Placating Anti-Traders Is A Fool's Errand

After the President's decision to impose tariffs on Chinese tires under "Section 421" of US Trade Law, a steady refrain from apologists outside and within the Obama Administration has been that the tire protectionism was totally necessary to bolster flagging domestic support for trade and thereby advance a strong free trade agenda.  For example, the New Republic's Noam Scheiber defended the tire tariffs by stating, "Absent a small gesture on behalf of American workers, it's safe to say the trade agenda would be doomed for the foreseeable future." And USTR Ron Kirk alluded to the same argument when he stated that "[e]nforcing trade laws is key to maintaining an open and free trading system."  For each, the argument apparently goes like this: banning Chinese tires from the US market in the long run will help advance the cause of open markets because the "gesture" would magically regain union confidence in America's free trade policies, thereby permitting the White House to enter into trade agreements, finish the Doha Round, etc. etc.  Voila!
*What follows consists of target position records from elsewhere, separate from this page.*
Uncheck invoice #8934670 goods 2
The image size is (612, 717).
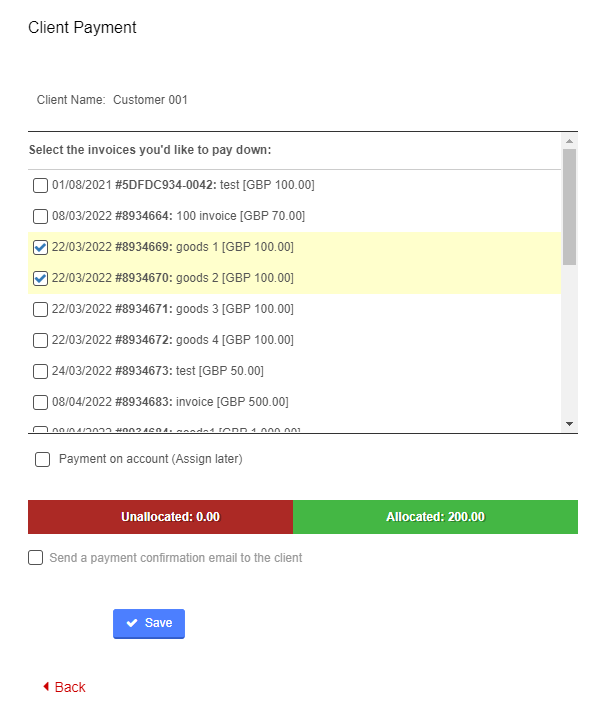[x=40, y=278]
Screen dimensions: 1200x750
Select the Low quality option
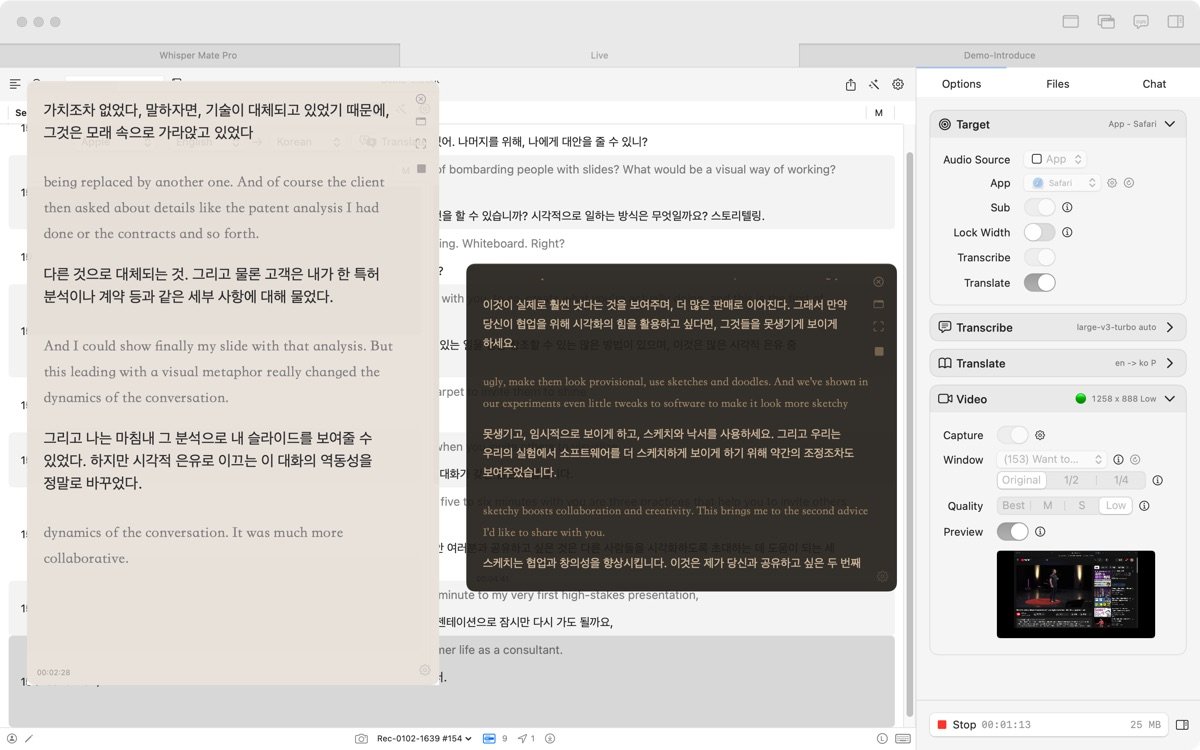pos(1114,505)
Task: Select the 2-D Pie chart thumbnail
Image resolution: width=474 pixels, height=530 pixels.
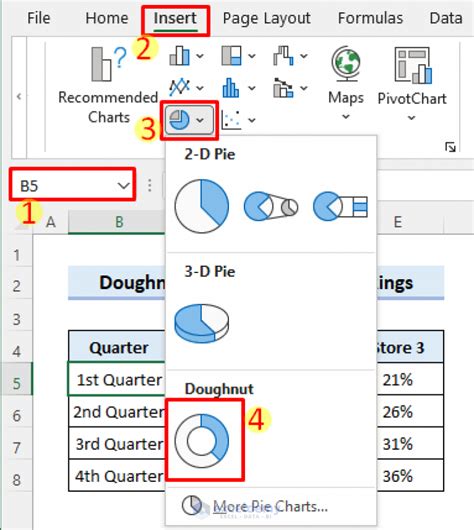Action: (x=202, y=206)
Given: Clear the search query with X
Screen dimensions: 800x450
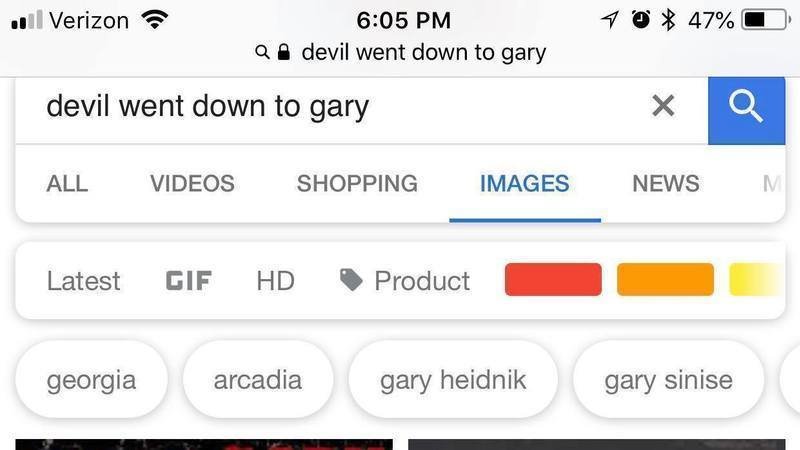Looking at the screenshot, I should click(663, 106).
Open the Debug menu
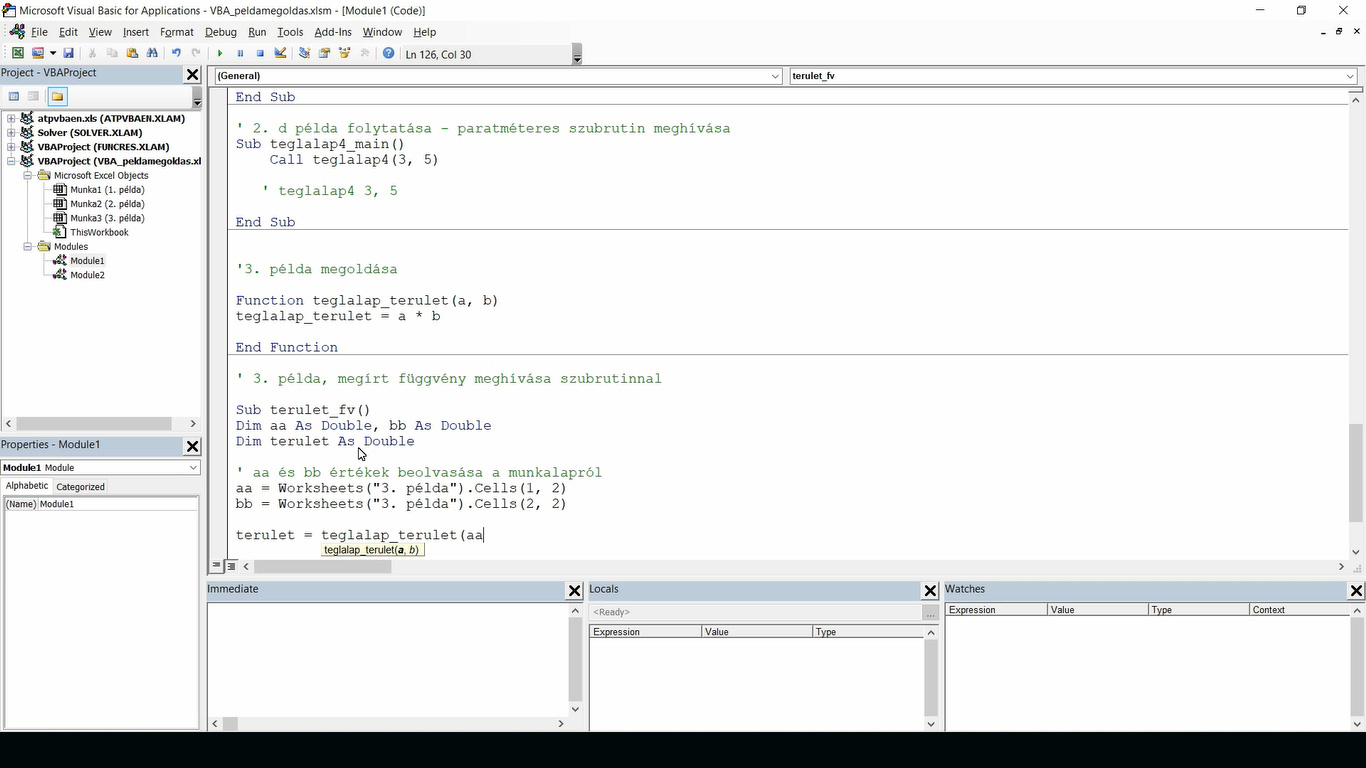The image size is (1366, 768). [221, 32]
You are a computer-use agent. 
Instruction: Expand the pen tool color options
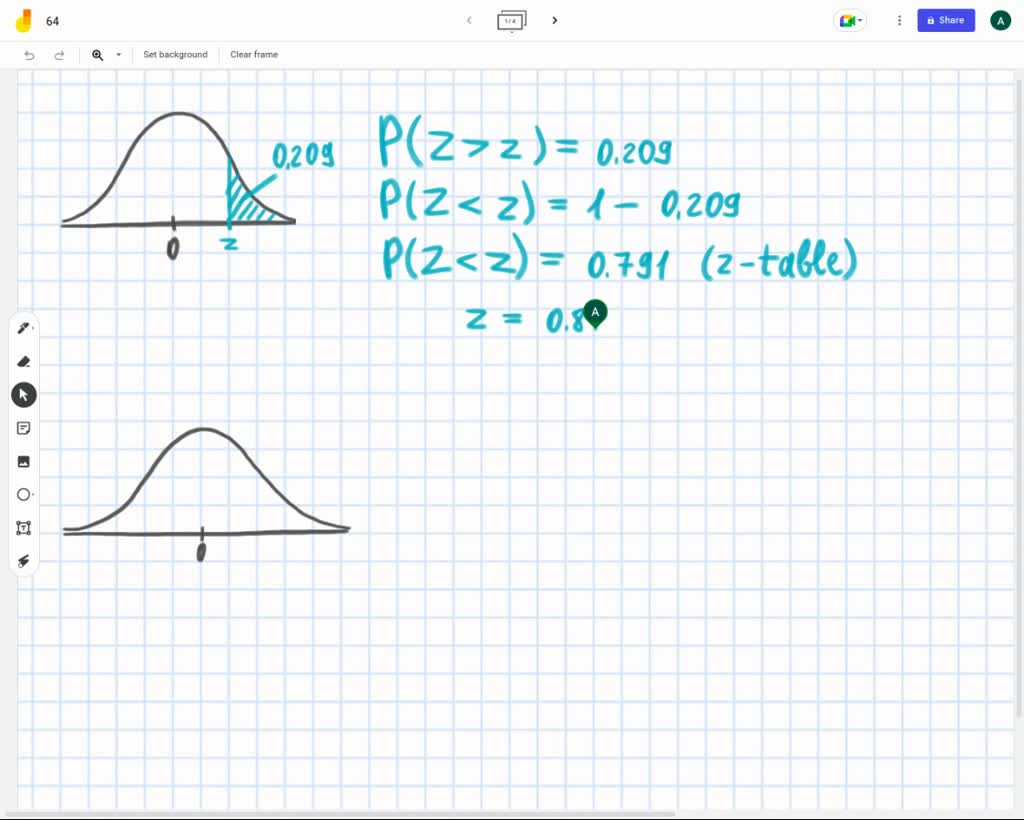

Well, in only took 10 days for the unions and their anti-trade buddies to provide a definitive response to this brilliant "protectionism breeds free trade" defense.  And unfortunately for the apologists, that response can be summarized in two words: one starts with the letter "F," and the other is "THAT."  Here's BNA (subscription required) with the shocking development:

The Bush administration's failed trade policy should not serve as a starting point for a new U.S. trade policy, labor and public interest groups wrote in a Sept. 22 letter to President Obama.

The Teamsters, Friends of the Earth U.S., Americans for Democratic Action, United Steelworkers, TransAfrica Forum, and about 10 other groups said in the letter that some administration trade officials had described the "Obama trade agenda" as implementation of the pending Panama, Colombia, and Korea free trade agreements and completion of the Doha Round negotiations of the World Trade Organization.

The groups said that the leftover FTAs, which were negotiated and signed by the Bush administration but never implemented, reflected the unsuccessful end to the past administration's trade policy and should not serve as the starting point for a new U.S. trade policy. ...

The groups advocated for other changes including eliminating extraordinary foreign investor privileges, allowing Buy American policies in government procurement rules, removing provisions that require the United States to accept imported food that does not meet U.S. domestic safety standards, fixing agricultural provisions, and facilitating access to medicine....
Ouch!  Now, I'm no expert at reading union "vibes," but something tells me that Obama's Section 421 decision didn't achieve the massive groundswell of union tradelove that Kirk and Scheiber were hoping for.  Indeed, after Buy American, Mexican Trucks, Tires and every other of the thousand protectionist cuts this Administration has allowed in the last nine months, it's still business as usual for the anti-trade crowd.  And adding insult to injury, the union that filed the 421 petition - the United Steelworkers - was one of the letter's signatories!  That's cold, man.  Cold.